**Excerpt to read:**
□ □ □ □

He watched friends in Silicon Valley as their companies rose and fell. “I’d see some of those companies doing amazingly stupid things,” he says. “It was intriguing. What in the world was going on? They were coming together as creative endeavors with smart people, but then they’d fall apart. It was very stimulating to figure out what was going on.” Catmull realized Pixar could suffer the same fate if he didn’t learn how to keep it successful.

His solution was to try to build a sustainable, creative culture at Pixar. “The way you make things happen is you attract smart people and make it safe for them to create,” he says, explaining one of his business fundamentals. “If you hire people smarter than you are, it makes you smarter. …It changes the level of everything.” He also believed that making RenderMan an open development interface was important. “Many companies say, ‘I want to keep everything secret so we have a proprietary advantage.’ I didn’t do that. We freely published everything and gave out a lot of our secrets. The reason is that secrets aren’t that important. What is important is the people working on it.”

Even the Pixar building and surrounding grounds were designed to foster creativity, innovation, and collaboration. The heart of the modern, airy glass and steel building is a spectacular atrium designed to prompt unplanned encounters and collaborations. Instead of typical cubicles, animators have small “houses” that they can decorate however they wish—from a cowboy saloon complete with swinging doors to a candy pink hideaway with doll limbs poking out of a flowerbox. Employees can relax with foosball and other games, a café (which features vegetables from the on-site organic garden), video games, a fitness center, an Olympic-sized swimming pool, sports fields and courts, a jogging trail, two 40-seat viewing rooms, and, of course, a large theater.

□ □ □ □

**Required tasks:**
A - According to the Pixar excerpt, what did Catmull say is important instead of secrets?
B - Carry the Pixar excerpt forward from its final sentence with a new paragraph.

**Entries provided:**

□ □ □ □

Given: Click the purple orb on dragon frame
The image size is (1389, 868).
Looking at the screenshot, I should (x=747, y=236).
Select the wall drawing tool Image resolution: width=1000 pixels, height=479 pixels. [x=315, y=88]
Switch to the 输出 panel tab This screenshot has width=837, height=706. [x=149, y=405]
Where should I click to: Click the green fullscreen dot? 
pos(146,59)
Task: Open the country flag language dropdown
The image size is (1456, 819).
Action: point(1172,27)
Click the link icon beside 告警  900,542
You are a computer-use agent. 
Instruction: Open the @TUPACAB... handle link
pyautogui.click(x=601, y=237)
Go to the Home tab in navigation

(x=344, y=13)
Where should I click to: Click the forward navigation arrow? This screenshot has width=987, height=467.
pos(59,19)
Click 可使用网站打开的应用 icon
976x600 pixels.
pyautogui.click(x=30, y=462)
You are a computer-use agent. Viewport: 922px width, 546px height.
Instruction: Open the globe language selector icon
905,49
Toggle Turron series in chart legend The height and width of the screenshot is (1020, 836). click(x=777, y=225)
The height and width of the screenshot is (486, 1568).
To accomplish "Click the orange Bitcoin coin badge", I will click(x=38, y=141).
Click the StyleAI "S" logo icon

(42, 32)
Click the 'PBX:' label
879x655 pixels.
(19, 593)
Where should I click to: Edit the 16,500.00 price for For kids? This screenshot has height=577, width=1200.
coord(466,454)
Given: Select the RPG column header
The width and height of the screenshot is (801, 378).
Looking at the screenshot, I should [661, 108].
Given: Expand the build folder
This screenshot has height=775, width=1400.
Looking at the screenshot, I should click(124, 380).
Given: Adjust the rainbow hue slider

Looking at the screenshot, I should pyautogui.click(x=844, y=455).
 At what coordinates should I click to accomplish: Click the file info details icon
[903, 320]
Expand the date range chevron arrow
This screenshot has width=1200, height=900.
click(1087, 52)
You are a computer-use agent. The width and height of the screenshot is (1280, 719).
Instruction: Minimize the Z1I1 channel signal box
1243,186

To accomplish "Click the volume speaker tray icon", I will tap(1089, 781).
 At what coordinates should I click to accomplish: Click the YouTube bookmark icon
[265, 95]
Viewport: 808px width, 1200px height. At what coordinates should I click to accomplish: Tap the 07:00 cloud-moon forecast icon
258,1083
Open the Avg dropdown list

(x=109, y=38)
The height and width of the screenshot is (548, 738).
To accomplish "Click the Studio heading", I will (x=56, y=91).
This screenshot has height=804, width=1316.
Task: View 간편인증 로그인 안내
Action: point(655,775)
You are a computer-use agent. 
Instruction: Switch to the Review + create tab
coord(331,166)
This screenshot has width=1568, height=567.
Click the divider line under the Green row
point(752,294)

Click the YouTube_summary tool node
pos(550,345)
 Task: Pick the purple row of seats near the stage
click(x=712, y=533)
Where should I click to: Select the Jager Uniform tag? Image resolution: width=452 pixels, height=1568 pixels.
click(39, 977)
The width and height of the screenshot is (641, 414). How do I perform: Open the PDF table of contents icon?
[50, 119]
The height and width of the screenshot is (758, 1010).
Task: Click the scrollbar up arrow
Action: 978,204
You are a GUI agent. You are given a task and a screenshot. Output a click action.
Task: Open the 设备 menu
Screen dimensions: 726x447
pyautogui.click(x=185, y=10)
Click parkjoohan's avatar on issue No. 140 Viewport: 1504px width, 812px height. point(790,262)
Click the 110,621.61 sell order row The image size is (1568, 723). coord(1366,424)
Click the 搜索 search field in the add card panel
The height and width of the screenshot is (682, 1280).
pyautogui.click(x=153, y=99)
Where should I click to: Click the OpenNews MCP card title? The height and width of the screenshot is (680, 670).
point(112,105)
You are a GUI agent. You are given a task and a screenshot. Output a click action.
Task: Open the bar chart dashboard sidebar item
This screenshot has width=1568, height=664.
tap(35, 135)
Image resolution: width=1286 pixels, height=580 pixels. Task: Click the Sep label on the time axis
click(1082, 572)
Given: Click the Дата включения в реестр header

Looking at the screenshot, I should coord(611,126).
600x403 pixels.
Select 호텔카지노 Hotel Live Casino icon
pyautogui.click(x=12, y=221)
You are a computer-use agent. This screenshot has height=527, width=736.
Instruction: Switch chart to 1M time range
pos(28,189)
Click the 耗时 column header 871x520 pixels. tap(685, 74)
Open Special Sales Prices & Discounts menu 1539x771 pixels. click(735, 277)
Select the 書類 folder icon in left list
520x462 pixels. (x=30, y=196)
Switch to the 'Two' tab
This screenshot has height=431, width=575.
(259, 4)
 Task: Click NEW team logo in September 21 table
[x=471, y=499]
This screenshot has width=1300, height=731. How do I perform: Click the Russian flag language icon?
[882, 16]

□ □ □ □

**Written answers:**
A - The people working on it.

B -
When Disney acquired Pixar Animation Studios in 2006, Catmull became president of both Disney Animation Studios and Pixar. He and his colleague John Lasseter were tasked with reenergizing the Disney Animation Studios. “I took my ideas and theories and had to apply them to an entirely new group of people, none of whom I knew,” Catmull says. It was a daunting prospect, but for seven years now, it’s been working. Both studios are now successful entities, each with what he calls their own personality and different ways of working.

“Creation by definition means you don’t know exactly what you’re going to get, and you have to be okay with that,” says Catmull. “Trust that the people there are trying to do the right thing. That’s always been true for me. If you have a lot of people who are well-intentioned, unleash them. Get their collective brainpower working.”

That collective brainpower at Pixar has produced 13 digitally animated feature films to date, all of them commercially successful. The studio has received 29 Academy Awards, seven Golden Globes honors, and 11 Grammy awards. True to his roots, Catmull has remained involved in the University of Utah, as a member and past chair of the U’s Engineering National Advisory Council. He gave the University’s commencement address in 2012. “We are so accustomed to assigning patterns, and we attribute our success to our genius rather than to randomness,” he told the graduates. “We should plan for the unforeseen, not prevent it. Rather than being scary, this is where the fun stuff happens.”

Catmull still has family in Utah, including his 91-year-old father and some of his siblings, so he makes it back to visit about twice a year. The rest of the time he splits between his California offices with Disney in Burbank and Pixar in the Bay Area, and his home in Hawaii, where he lives with this wife, Susan, and the youngest of their five children, as well as a rescued Maltese dog that his wife surprised him with last fall. He also manages to find time to enjoy his first grandchild.

Catmull continues to champion his ideas of constant change, innovation, and excellence with both Pixar and Disney, directing his employees to continue to seek both the frontiers and the balance of entertainment and technology. “I have never been good at predicting the future,” he says. “I just see the possibilities and push in that direction.”

— Kelley J. P. Lindberg BS’84 is a freelance writer based in Layton, Utah, and a frequent contributor to Continuum.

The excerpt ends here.